--- Yang Harus Dikerjakan ---
Bisakah Anda menyalin ulang bagian ulasan film di bawah, mulai dari "Sebelum rilis pun" sampai "filmnya sudah bagus?", tanpa mengubah satu huruf pun?

___ Petikan Teks ___

Sebelum rilis pun film ini sudah memunculkan suatu formula yang bisa membuat orang berbondong-bondong datang ke bioskop. Contoh kecil dari judulnya yang begitu unik serta plot tentang pluralisme. Belum lagi kuis berhadiah jutaan yang hadir dalam rangka promosi seolah membuktikan bahwa para filmmaker Indonesia masih sangat tidak pede dengan hasil karyanya sendiri karena selalu memasukan unsur lebay dalam promosinya. Coba deh, apa iya ‘perlu’ seperti itu kalau memang filmnya sudah bagus?
Film “?” berbicara tentang beberapa karakter yang tinggal dalam satu kampung dan memiliki masalah dengan kehidupan mereka namun masih memiliki keterikatan dengan karakter lain. Ada keluarga beragama budha yang dikepalai oleh Tan Kat Sun yang sakit-sakitan (hengky solaiman) beserta istrinya Lim Giok Lie (Edmay) yang membuka usaha masakan cina dan memiliki satu-satunya putra bernama Ping Hen atau Hendra (rio dewanto) yang nggak begitu peduli untuk meneruskan usaha sang ayah.
Lalu ada wanita muslim bernama Menuk (revalina s. temat). seorang istri bersuamikan sholeh (reza rahadian) yang penggangguran. Dan untuk menutupi kebutuhan keluarga, Menuk bekerja di restoran Tan Kat Sun. Gara-gara hal itu pulalah sholeh menjadi rendah diri, dia merasa nggak dianggap sebagai seorang kepala keluarga hingga sering kali terjadi cekcok dengan istrinya.

___ Potongan Data ___

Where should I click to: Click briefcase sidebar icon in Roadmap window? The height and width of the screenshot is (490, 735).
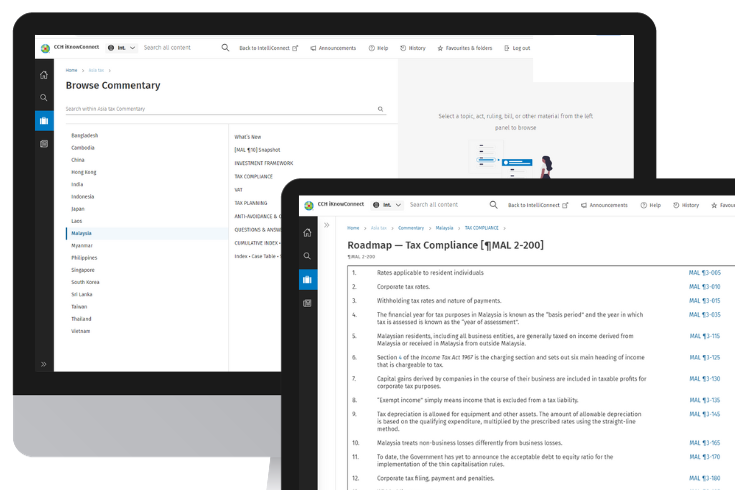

___

--- Jawaban Tugas ---
Sebelum rilis pun film ini sudah memunculkan suatu formula yang bisa membuat orang berbondong-bondong datang ke bioskop. Contoh kecil dari judulnya yang begitu unik serta plot tentang pluralisme. Belum lagi kuis berhadiah jutaan yang hadir dalam rangka promosi seolah membuktikan bahwa para filmmaker Indonesia masih sangat tidak pede dengan hasil karyanya sendiri karena selalu memasukan unsur lebay dalam promosinya. Coba deh, apa iya ‘perlu’ seperti itu kalau memang filmnya sudah bagus?